This is how triggers work. They are usually accidental - we just happen to come across them - but we can also deliberately create them to our advantage. A trigger can appeal to any of your five senses - something you can either see, hear, feel, taste or smell.
What if we take conscious control of our state of mind? Consider the implications - if we really can choose, then we can select a state of mind that is suitable for the occasion.
You could choose to be confident for the big presentation, be creative for team brainstorming and be fully relaxed when you want to unwind. Creating an appropriate state of mind is the mark of a top performer.
The opposite is often nearer the truth. Frequently we attempt things with an unhelpful state of mind working against us. We allow distractions to dominate when we want to concentrate; we let anxiety detract from our performance and tension to spoil our relaxation. Getting into the right state for the activity in hand is a skill that is well worth developing.
Getting practical, how do we do this?
First of all, decide what state of mind you want to create and in what situation you wish to apply it.
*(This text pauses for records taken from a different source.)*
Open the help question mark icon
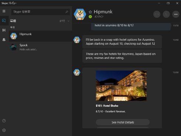The width and height of the screenshot is (181, 136). [x=4, y=121]
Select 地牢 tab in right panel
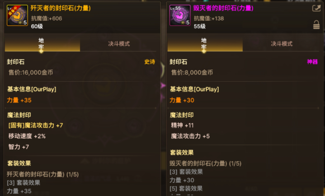Screen dimensions: 325x196 click(x=205, y=44)
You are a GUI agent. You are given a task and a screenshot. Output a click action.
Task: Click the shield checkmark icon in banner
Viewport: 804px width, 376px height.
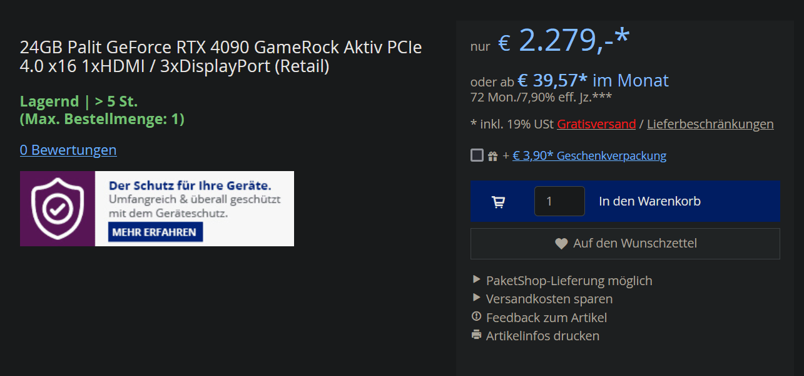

As an example, let's suppose you want to be really confident for an important meeting that's coming up. The preparation is covered in these 7 steps:
1. Choose a trigger that you can take with you into the meeting. Remember a trigger can be something you see, hear, feel, smell or taste. For a meeting the trigger would need to unobtrusive and something that would not be activated accidentally. Many people use the trigger of pressing a finger and thumb together
2. Now think of a past situation when you felt confident, really confident
3. For a few moments, immerse yourself in this memory - see again what you saw then, hear what you were heard then and feel what you felt. Check that you get a strong sense of confidence (if you find you don't get a strong sense of confidence go back to step 2 and choose a different memory)
4. Now with your chosen trigger ready, re-immerse yourself in the memory you chose in 2 and when the feeling of confidence reaches its peak, press your finger and thumb together (this step is teaching your brain to associate the trigger with a confident state of mind)
5. Repeat step 4 at least three times. In fact, the more repetitions you do, the more confident you'll feel in the meeting
6. What is your favourite film? (this question is simply to break the continuity of your thinking ready for the next step)
7. Now you are ready to test your trigger. Press your finger and thumb together and you'll shift into a confident state of mind (if not, you can return to step 2)
Now you are fully equipped - when the day arrives and you actually go to the meeting, you know that by simply activating the trigger (finger and thumb) you will switch into a confident state of mind.
Once you are familiar with this technique, you can set up as many different triggers as you like, each linked to a different state of mind. Now for important situations, you don't need to leave your state of mind of chance - you can choose!